*** Data ***
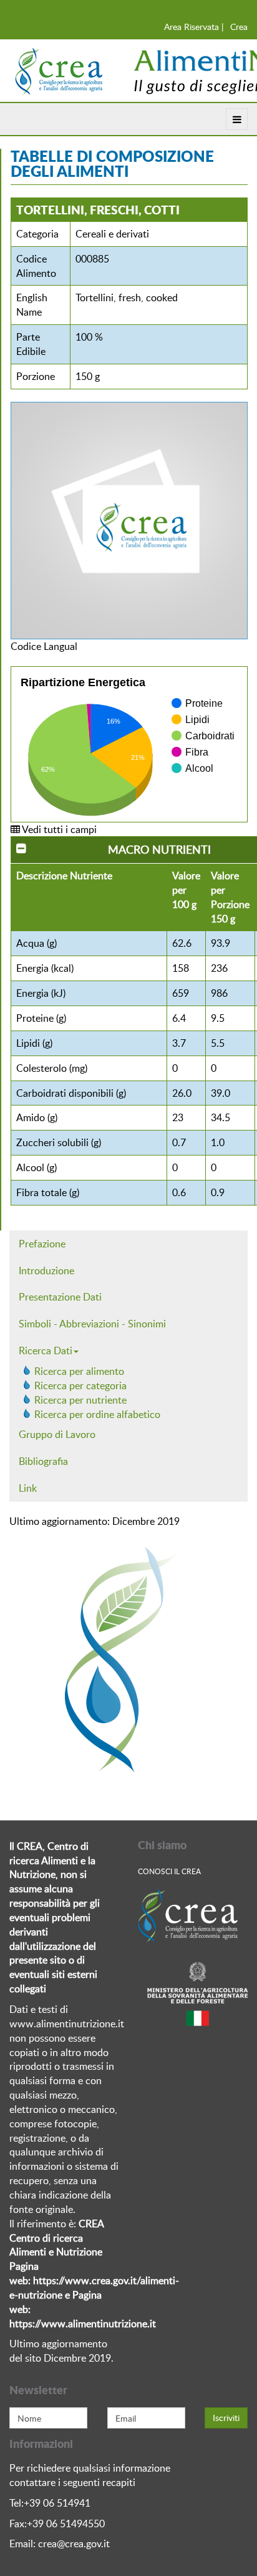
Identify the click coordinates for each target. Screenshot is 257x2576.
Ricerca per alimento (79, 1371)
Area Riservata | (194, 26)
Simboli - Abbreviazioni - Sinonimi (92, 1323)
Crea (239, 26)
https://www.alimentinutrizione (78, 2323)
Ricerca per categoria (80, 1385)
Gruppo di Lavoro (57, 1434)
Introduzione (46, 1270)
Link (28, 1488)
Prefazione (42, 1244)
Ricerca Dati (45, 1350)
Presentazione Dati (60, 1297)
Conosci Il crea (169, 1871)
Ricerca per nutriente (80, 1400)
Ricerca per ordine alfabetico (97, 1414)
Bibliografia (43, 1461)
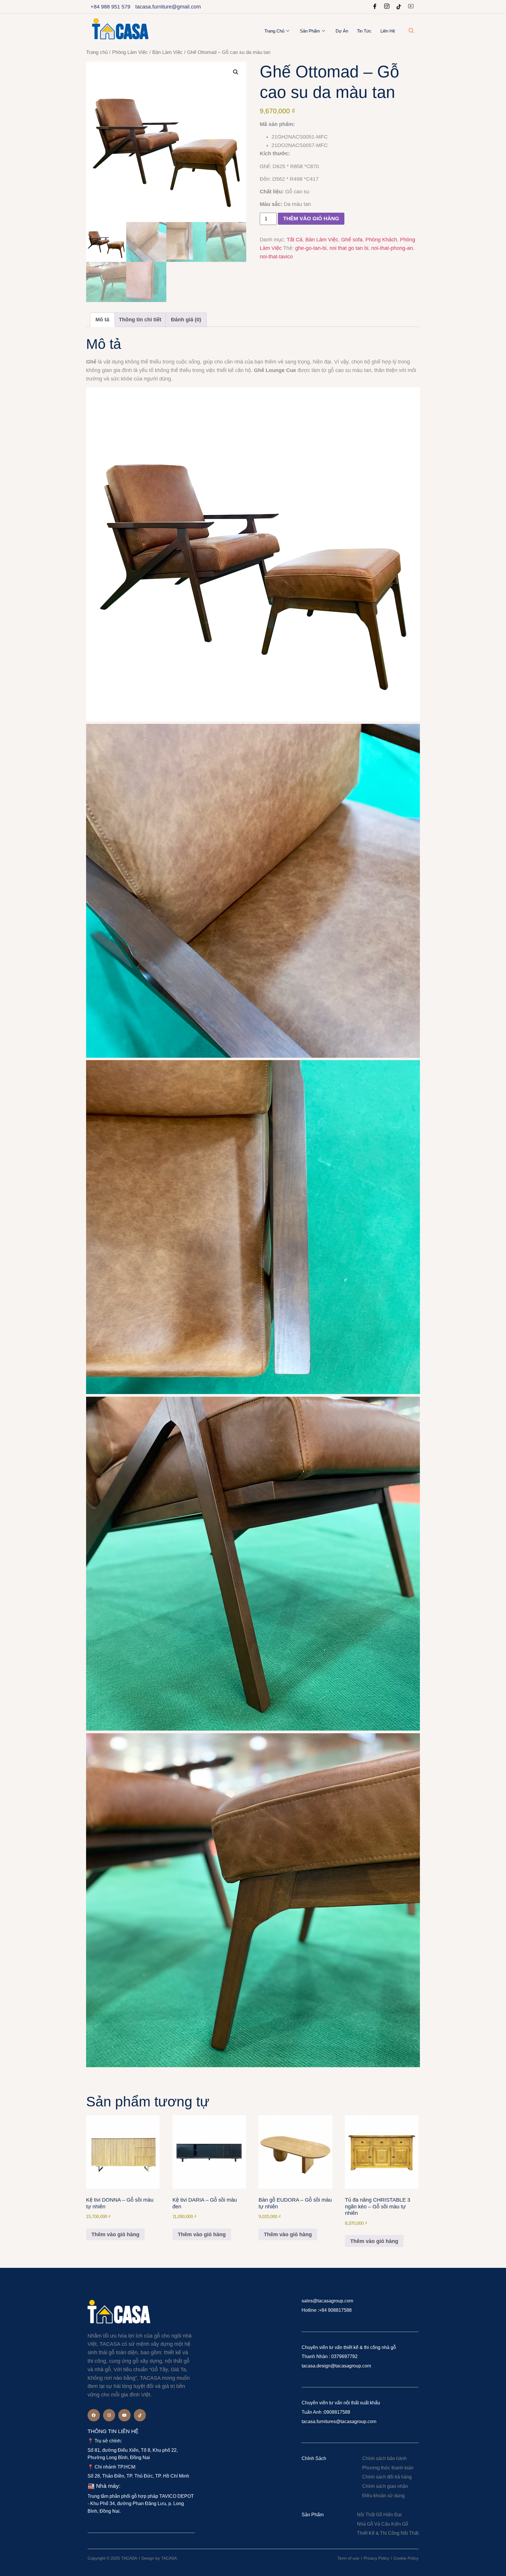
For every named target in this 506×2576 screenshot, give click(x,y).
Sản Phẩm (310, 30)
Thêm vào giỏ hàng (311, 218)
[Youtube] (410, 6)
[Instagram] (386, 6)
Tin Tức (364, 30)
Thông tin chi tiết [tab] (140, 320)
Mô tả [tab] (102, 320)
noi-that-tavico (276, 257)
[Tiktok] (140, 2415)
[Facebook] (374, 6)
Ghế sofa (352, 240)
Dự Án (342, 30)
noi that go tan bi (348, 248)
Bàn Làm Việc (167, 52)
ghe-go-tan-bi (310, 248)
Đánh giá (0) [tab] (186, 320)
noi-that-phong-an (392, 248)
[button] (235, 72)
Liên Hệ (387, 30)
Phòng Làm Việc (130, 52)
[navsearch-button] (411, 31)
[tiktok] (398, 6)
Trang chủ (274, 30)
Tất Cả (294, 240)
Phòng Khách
***
Task: Please return the listing above exactly and leave every picture out.

Exercise solution:
Identify the click coordinates for each target. Screenshot is 257x2576.
Ricerca per alimento (79, 1371)
Area Riservata | (194, 26)
Simboli - Abbreviazioni - Sinonimi (92, 1323)
Crea (239, 26)
https://www.alimentinutrizione (78, 2323)
Ricerca per categoria (80, 1385)
Gruppo di Lavoro (57, 1434)
Introduzione (46, 1270)
Link (28, 1488)
Prefazione (42, 1244)
Ricerca Dati (45, 1350)
Presentazione Dati (60, 1297)
Conosci Il crea (169, 1871)
Ricerca per nutriente (80, 1400)
Ricerca per ordine alfabetico (97, 1414)
Bibliografia (43, 1461)
For every named target in this 506×2576 screenshot, give click(x,y).
Sản Phẩm (310, 30)
Thêm vào giỏ hàng (311, 218)
[Youtube] (410, 6)
[Instagram] (386, 6)
Tin Tức (364, 30)
Thông tin chi tiết [tab] (140, 320)
Mô tả [tab] (102, 320)
noi-that-tavico (276, 257)
[Tiktok] (140, 2415)
[Facebook] (374, 6)
Ghế sofa (352, 240)
Dự Án (342, 30)
noi that go tan bi (348, 248)
Bàn Làm Việc (167, 52)
ghe-go-tan-bi (310, 248)
Đánh giá (0) [tab] (186, 320)
noi-that-phong-an (392, 248)
[button] (235, 72)
Liên Hệ (387, 30)
Phòng Làm Việc (130, 52)
[navsearch-button] (411, 31)
[tiktok] (398, 6)
Trang chủ (274, 30)
Tất Cả (294, 240)
Phòng Khách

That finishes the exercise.